Coyote is an unincorporated community in Santa Clara Valley astride Coyote Creek and between San Jose and Morgan Hill's Madrone district in Santa Clara County, California, United States. Part of Coyote is inside the city limits of San Jose. Its ZIP Code is 95013, and there is a small U.S. Post Office. It is inside telephone area codes 408 and 669.

==History==
Once the site of the Twelve Mile House (a stagecoach station on the Butterfield Overland Mail route), Coyote is notable for its historic Grange Hall, close to the Post Office and the nearby Metcalf Energy Center. The town's name was changed from Burnett to Coyote because residents saw many coyotes in the area.
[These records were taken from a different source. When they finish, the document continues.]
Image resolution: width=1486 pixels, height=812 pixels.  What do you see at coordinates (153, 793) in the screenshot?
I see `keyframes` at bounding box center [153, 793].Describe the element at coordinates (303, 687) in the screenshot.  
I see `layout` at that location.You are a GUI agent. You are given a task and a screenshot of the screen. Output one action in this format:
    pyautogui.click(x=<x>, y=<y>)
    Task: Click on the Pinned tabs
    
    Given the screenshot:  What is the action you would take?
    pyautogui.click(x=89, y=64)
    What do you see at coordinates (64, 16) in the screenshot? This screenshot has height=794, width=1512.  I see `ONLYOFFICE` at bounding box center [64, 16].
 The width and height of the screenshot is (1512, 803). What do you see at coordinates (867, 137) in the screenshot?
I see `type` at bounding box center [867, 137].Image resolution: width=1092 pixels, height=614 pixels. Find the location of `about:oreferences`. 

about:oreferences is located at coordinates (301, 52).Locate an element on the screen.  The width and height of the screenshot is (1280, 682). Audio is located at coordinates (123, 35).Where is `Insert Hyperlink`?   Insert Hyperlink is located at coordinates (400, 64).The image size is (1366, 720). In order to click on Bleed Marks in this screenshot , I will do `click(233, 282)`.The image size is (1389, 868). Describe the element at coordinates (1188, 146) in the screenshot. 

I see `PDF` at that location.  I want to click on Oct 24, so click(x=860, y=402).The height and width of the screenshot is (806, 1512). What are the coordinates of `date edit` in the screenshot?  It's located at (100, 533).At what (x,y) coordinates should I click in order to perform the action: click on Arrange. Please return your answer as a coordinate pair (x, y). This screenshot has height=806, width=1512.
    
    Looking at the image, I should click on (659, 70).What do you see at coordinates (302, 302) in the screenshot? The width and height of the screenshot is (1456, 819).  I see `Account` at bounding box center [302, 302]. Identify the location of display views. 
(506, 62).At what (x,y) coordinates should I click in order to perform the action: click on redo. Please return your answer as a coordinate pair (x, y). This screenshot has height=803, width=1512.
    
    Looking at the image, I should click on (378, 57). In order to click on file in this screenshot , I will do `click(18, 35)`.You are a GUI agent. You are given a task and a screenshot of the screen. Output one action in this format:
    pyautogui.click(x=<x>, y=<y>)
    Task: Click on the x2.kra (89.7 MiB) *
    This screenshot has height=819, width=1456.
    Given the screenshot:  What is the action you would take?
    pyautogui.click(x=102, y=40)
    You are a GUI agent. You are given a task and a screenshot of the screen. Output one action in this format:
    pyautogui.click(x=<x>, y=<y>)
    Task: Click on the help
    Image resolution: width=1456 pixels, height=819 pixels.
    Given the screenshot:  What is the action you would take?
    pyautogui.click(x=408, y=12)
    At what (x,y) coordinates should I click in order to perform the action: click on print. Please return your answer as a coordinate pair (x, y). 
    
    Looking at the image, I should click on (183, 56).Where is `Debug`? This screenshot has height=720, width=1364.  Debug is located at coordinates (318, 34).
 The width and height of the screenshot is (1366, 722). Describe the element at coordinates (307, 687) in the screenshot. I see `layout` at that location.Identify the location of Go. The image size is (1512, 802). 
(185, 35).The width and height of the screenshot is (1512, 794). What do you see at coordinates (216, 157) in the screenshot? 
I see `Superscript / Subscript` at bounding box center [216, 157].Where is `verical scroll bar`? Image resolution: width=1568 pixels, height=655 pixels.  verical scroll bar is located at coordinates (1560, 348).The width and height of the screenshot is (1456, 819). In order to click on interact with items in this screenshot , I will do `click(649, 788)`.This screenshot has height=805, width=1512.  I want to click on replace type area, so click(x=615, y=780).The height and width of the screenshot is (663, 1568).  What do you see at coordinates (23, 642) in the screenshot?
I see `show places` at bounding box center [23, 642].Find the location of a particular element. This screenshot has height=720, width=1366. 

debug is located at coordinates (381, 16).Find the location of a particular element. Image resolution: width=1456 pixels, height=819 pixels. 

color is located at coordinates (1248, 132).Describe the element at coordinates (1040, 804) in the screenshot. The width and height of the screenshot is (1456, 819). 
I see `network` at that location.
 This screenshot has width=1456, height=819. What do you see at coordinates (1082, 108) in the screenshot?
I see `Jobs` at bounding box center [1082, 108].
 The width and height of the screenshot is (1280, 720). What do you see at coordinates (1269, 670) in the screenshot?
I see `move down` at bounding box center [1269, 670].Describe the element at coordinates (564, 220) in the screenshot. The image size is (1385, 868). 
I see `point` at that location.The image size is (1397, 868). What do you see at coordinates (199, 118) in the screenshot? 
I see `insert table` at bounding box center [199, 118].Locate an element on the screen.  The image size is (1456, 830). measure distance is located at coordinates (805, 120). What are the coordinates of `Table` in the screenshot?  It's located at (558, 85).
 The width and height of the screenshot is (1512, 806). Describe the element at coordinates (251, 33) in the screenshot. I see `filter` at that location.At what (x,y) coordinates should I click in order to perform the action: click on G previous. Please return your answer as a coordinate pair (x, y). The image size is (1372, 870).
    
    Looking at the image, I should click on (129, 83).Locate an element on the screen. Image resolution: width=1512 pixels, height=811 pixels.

The town nearly disappeared after U.S. Route 101 was rerouted as a freeway about one kilometer (0.6 mile) east of the town. The community was nearly absorbed by San Jose's urban sprawl, until the collapse of the dot-com bubble canceled the city's plans. San Jose, however, still owns much of the land in the area after purchasing it prior to 2001.

== Climate ==
Due to the moderating influence of the Pacific Ocean, Coyote enjoys a mild, Mediterranean climate. Temperatures range from an average midsummer maximum of 32.3°C (90.2°F) to an average midwinter low of 0.9 °C (33.6 °F). Average annual precipitation is 480 mm (18.9 in), and the summer months are typically dry. Snowfall is rare, about once every 20 years, and is light and short-lived when it occurs. Summer months are characterized by coastal fog which arrives from the ocean around 10 p.m. and dissipates the next morning by 10 a.m. Winter months have many sunny and partly cloudy days, with frequent breaks between rainstorms. The local terrain is inconducive to tornadoes, severe windstorms and thunderstorms. The local climate supports chaparral and grassland biomes, with stands of live oak at higher elevations.

== Transportation ==
- Bicycle path - Coyote Creek Trail

=== Major highways ===
- U.S. Route 101

==Education==
The Morgan Hill Unified School District serves the community.